begin Records provided

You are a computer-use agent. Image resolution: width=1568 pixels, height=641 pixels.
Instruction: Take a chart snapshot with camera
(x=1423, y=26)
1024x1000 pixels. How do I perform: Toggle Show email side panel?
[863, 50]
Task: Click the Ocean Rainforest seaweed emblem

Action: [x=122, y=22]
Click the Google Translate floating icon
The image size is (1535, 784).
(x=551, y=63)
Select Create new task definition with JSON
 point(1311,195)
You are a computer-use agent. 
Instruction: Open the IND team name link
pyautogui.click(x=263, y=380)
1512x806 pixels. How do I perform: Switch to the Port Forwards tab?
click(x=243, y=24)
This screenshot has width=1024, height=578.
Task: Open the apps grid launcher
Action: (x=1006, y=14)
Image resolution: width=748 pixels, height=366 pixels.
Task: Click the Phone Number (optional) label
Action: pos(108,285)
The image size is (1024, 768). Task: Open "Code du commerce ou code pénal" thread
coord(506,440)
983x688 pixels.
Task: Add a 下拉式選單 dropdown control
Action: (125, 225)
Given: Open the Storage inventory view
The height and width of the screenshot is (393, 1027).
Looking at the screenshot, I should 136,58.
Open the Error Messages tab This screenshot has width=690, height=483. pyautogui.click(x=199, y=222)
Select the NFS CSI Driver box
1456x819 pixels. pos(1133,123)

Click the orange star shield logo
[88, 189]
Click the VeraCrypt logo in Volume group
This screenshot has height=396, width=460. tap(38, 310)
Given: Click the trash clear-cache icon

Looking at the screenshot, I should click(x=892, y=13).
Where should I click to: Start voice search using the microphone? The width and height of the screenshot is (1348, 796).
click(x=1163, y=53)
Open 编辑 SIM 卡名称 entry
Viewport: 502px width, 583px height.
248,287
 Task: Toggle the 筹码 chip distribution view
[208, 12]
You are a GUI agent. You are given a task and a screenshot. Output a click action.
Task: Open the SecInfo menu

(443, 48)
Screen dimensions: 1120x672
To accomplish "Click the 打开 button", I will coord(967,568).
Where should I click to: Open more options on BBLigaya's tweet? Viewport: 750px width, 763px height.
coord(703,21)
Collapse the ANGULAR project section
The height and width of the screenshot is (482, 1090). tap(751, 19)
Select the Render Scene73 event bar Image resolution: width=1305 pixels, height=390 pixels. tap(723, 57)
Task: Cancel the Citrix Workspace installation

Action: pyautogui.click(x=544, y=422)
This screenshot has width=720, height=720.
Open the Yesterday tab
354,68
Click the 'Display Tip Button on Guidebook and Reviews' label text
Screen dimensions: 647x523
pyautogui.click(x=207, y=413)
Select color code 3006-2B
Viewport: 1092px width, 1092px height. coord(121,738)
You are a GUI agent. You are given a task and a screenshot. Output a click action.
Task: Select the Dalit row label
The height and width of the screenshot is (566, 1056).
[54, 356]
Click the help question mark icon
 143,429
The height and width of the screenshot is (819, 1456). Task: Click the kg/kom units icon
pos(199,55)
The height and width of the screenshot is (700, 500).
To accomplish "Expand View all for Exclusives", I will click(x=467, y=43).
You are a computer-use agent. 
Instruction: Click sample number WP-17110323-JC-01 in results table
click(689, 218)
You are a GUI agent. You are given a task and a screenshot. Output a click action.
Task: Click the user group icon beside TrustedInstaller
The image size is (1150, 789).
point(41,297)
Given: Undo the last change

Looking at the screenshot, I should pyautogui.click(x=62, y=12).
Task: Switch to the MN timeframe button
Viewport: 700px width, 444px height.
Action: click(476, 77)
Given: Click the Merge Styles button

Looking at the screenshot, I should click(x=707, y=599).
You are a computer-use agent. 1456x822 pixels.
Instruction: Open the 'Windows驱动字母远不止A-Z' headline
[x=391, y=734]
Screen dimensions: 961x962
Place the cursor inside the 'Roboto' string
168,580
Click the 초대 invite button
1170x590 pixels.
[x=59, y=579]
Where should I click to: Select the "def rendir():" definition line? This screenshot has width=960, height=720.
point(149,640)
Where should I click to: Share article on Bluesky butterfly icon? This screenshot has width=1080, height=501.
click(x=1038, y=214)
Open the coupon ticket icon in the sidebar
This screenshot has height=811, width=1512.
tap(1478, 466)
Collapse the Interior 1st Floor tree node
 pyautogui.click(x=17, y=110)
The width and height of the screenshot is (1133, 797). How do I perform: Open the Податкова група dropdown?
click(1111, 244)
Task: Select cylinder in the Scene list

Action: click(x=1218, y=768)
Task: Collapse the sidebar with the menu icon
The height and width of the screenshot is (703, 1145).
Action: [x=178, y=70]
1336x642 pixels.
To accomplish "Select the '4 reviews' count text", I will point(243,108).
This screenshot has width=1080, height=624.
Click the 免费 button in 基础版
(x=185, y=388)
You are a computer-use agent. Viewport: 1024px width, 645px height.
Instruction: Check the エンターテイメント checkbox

end Records provided

» Task instructions
Copy all of the entries above word for word, line by line, changing nothing.

» The response
You are a computer-use agent. Image resolution: width=1568 pixels, height=641 pixels.
Instruction: Take a chart snapshot with camera
(x=1423, y=26)
1024x1000 pixels. How do I perform: Toggle Show email side panel?
[863, 50]
Task: Click the Ocean Rainforest seaweed emblem

Action: [x=122, y=22]
Click the Google Translate floating icon
The image size is (1535, 784).
(x=551, y=63)
Select Create new task definition with JSON
 point(1311,195)
You are a computer-use agent. 
Instruction: Open the IND team name link
pyautogui.click(x=263, y=380)
1512x806 pixels. How do I perform: Switch to the Port Forwards tab?
click(x=243, y=24)
This screenshot has width=1024, height=578.
Task: Open the apps grid launcher
Action: (x=1006, y=14)
Image resolution: width=748 pixels, height=366 pixels.
Task: Click the Phone Number (optional) label
Action: pos(108,285)
The image size is (1024, 768). Task: Open "Code du commerce ou code pénal" thread
coord(506,440)
983x688 pixels.
Task: Add a 下拉式選單 dropdown control
Action: (125, 225)
Given: Open the Storage inventory view
The height and width of the screenshot is (393, 1027).
Looking at the screenshot, I should 136,58.
Open the Error Messages tab This screenshot has width=690, height=483. pyautogui.click(x=199, y=222)
Select the NFS CSI Driver box
1456x819 pixels. pos(1133,123)

Click the orange star shield logo
[88, 189]
Click the VeraCrypt logo in Volume group
This screenshot has height=396, width=460. tap(38, 310)
Given: Click the trash clear-cache icon

Looking at the screenshot, I should click(x=892, y=13).
Where should I click to: Start voice search using the microphone? The width and height of the screenshot is (1348, 796).
click(x=1163, y=53)
Open 编辑 SIM 卡名称 entry
Viewport: 502px width, 583px height.
248,287
 Task: Toggle the 筹码 chip distribution view
[208, 12]
You are a GUI agent. You are given a task and a screenshot. Output a click action.
Task: Open the SecInfo menu

(443, 48)
Screen dimensions: 1120x672
To accomplish "Click the 打开 button", I will coord(967,568).
Where should I click to: Open more options on BBLigaya's tweet? Viewport: 750px width, 763px height.
coord(703,21)
Collapse the ANGULAR project section
The height and width of the screenshot is (482, 1090). tap(751, 19)
Select the Render Scene73 event bar Image resolution: width=1305 pixels, height=390 pixels. tap(723, 57)
Task: Cancel the Citrix Workspace installation

Action: pyautogui.click(x=544, y=422)
This screenshot has width=720, height=720.
Open the Yesterday tab
354,68
Click the 'Display Tip Button on Guidebook and Reviews' label text
Screen dimensions: 647x523
pyautogui.click(x=207, y=413)
Select color code 3006-2B
Viewport: 1092px width, 1092px height. coord(121,738)
You are a GUI agent. You are given a task and a screenshot. Output a click action.
Task: Select the Dalit row label
The height and width of the screenshot is (566, 1056).
[54, 356]
Click the help question mark icon
 143,429
The height and width of the screenshot is (819, 1456). Task: Click the kg/kom units icon
pos(199,55)
The height and width of the screenshot is (700, 500).
To accomplish "Expand View all for Exclusives", I will click(x=467, y=43).
You are a computer-use agent. 
Instruction: Click sample number WP-17110323-JC-01 in results table
click(689, 218)
You are a GUI agent. You are given a task and a screenshot. Output a click action.
Task: Click the user group icon beside TrustedInstaller
The image size is (1150, 789).
point(41,297)
Given: Undo the last change

Looking at the screenshot, I should pyautogui.click(x=62, y=12).
Task: Switch to the MN timeframe button
Viewport: 700px width, 444px height.
Action: click(476, 77)
Given: Click the Merge Styles button

Looking at the screenshot, I should click(x=707, y=599).
You are a computer-use agent. 1456x822 pixels.
Instruction: Open the 'Windows驱动字母远不止A-Z' headline
[x=391, y=734]
Screen dimensions: 961x962
Place the cursor inside the 'Roboto' string
168,580
Click the 초대 invite button
1170x590 pixels.
[x=59, y=579]
Where should I click to: Select the "def rendir():" definition line? This screenshot has width=960, height=720.
point(149,640)
Where should I click to: Share article on Bluesky butterfly icon? This screenshot has width=1080, height=501.
click(x=1038, y=214)
Open the coupon ticket icon in the sidebar
This screenshot has height=811, width=1512.
tap(1478, 466)
Collapse the Interior 1st Floor tree node
 pyautogui.click(x=17, y=110)
The width and height of the screenshot is (1133, 797). How do I perform: Open the Податкова група dropdown?
click(1111, 244)
Task: Select cylinder in the Scene list

Action: click(x=1218, y=768)
Task: Collapse the sidebar with the menu icon
The height and width of the screenshot is (703, 1145).
Action: [x=178, y=70]
1336x642 pixels.
To accomplish "Select the '4 reviews' count text", I will point(243,108).
This screenshot has width=1080, height=624.
Click the 免费 button in 基础版
(x=185, y=388)
You are a computer-use agent. Viewport: 1024px width, 645px height.
Instruction: Check the エンターテイメント checkbox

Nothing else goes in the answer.